> **Extrait choisi**:
________________________
J’ai signé et diffusé le Manifeste pour trois raisons principales.

Parce que ce texte pose de manière axiale la question de la montée de l’extrême droite et s’inscrit résolument dans un combat contre les idées qu’elle a imposées. « Aucune concession » ne doit être faite à ces idées, aucun compromis et aucune compromission ne sont acceptables. Le manifeste est clair et très ferme sur cette question.

Parce qu’il identifie clairement les causes des désordres de notre monde et de nos sociétés : non pas la « pression migratoire », comme veulent nous le faire accroire les idéologues de l’extrême droite et des droites extrêmes, mais « la frénésie de la financiarisation, la ronde incessante des marchandises, la spirale des inégalités, des discriminations et de la précarité ». Une idée centrale suscite encore ma pleine adhésion : « Ce n’est pas la main-d’œuvre immigrée qui pèse sur la masse salariale, mais la règle de plus en plus universelle de la compétitivité, de la rentabilité, de la précarité. »

Parce qu’il met des considérations éthiques et morales au-dessus des questions de politique politicienne. Et c’est pour moi très important. Le texte a le mérite de substituer aux habituels arguments politiciens la question des valeurs : la défense de la liberté de circulation et des droits fondamentaux, « le partage », « l’esprit public ». J’y aurais ajouté pour ma part, et plus explicitement, l’impératif éthique de l’accueil. Mais il est compris par chacune et chacun.

Manuel Bompard, dans un long argumentaire, expose les raisons pour lesquelles il n’a « pas souhaité signer le manifeste » bien qu’il en « partage pourtant une grande partie de son contenu ».

La première est que le texte « semble considérer que l’explosion des migrations, y compris contraintes, est une fatalité ». Cette lecture ne me semble pas tenir, si l’on veut bien considérer l’ensemble du manifeste qui identifie clairement les causes des phénomènes migratoires et sous-entend évidemment qu’il convient de lutter le plus énergiquement possible contre celles-ci. Quelle rédactrice ou quel rédacteur de ce texte, quel signataire, soutiendrait donc que « l’on ne pourrait rien faire face aux ravages de la mondialisation capitaliste ? ». Aucun. Or c’est sur la base de cette lecture que Manuel Bompard infère ensuite que, selon les auteurs du texte, « s’interroger sur les sources des flux migratoires conduit nécessairement « par être contraint au pire », au « contrôle policier » et à ériger les frontières comme un « mur » ». Mais le texte ne dit pas exactement cela. Il pose que toute logique de contrôle et d’interruption des flux migratoires – et non pas la simple interrogation sur les sources des flux migratoires, ce qui serait absurde ! – conduit automatiquement à des mesures violentes qui s’inscrivent contre les droits fondamentaux et le principe de libre circulation des personnes.
________________________
> **Données fournies**:
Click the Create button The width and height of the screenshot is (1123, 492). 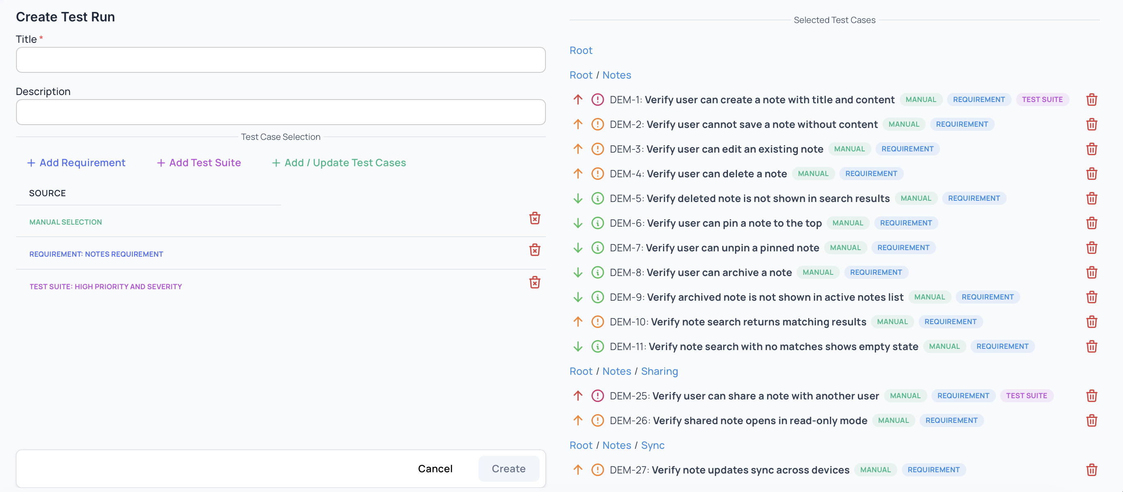[x=508, y=468]
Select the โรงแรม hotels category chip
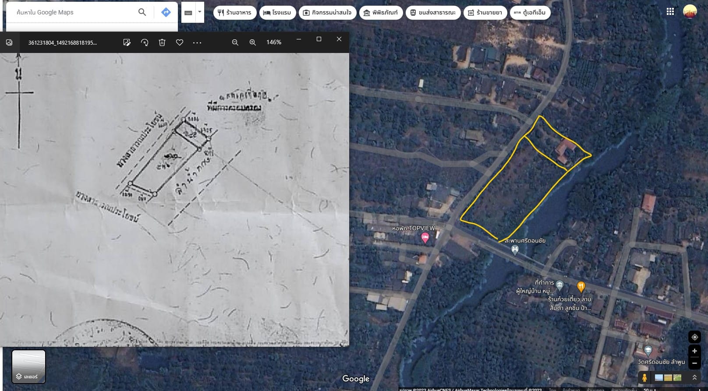Screen dimensions: 708x391 pyautogui.click(x=277, y=13)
________________________
> **Travail demandé**:
**1)** Résumez l'extrait choisi en deux phrases.
**2)** Recopiez, dans l'extrait choisi, le passage qui va de « Parce qu’il met » jusqu'à « chacune et chacun. ».
**3)** Traduisez en anglais cette phrase de l'extrait choisi : « Le manifeste est clair et très ferme sur cette question. »

> **Corrigés complets**:
**1)** L'extrait donne trois raisons de signer le Manifeste : son refus de toute concession aux idées de l'extrême droite, son explication des désordres du monde par la financiarisation, la circulation des marchandises, les inégalités et la précarité plutôt que par la « pression migratoire », et la place qu'il accorde aux valeurs éthiques au-dessus de la politique politicienne. Il conteste ensuite la lecture de Manuel Bompard, qui n'a pas signé : le manifeste ne présenterait pas les migrations comme une fatalité et viserait toute logique de contrôle des flux migratoires, non la simple interrogation sur leurs sources.

**2)**
Parce qu’il met des considérations éthiques et morales au-dessus des questions de politique politicienne. Et c’est pour moi très important. Le texte a le mérite de substituer aux habituels arguments politiciens la question des valeurs : la défense de la liberté de circulation et des droits fondamentaux, « le partage », « l’esprit public ». J’y aurais ajouté pour ma part, et plus explicitement, l’impératif éthique de l’accueil. Mais il est compris par chacune et chacun.

**3)** The manifesto is clear and very firm on this question.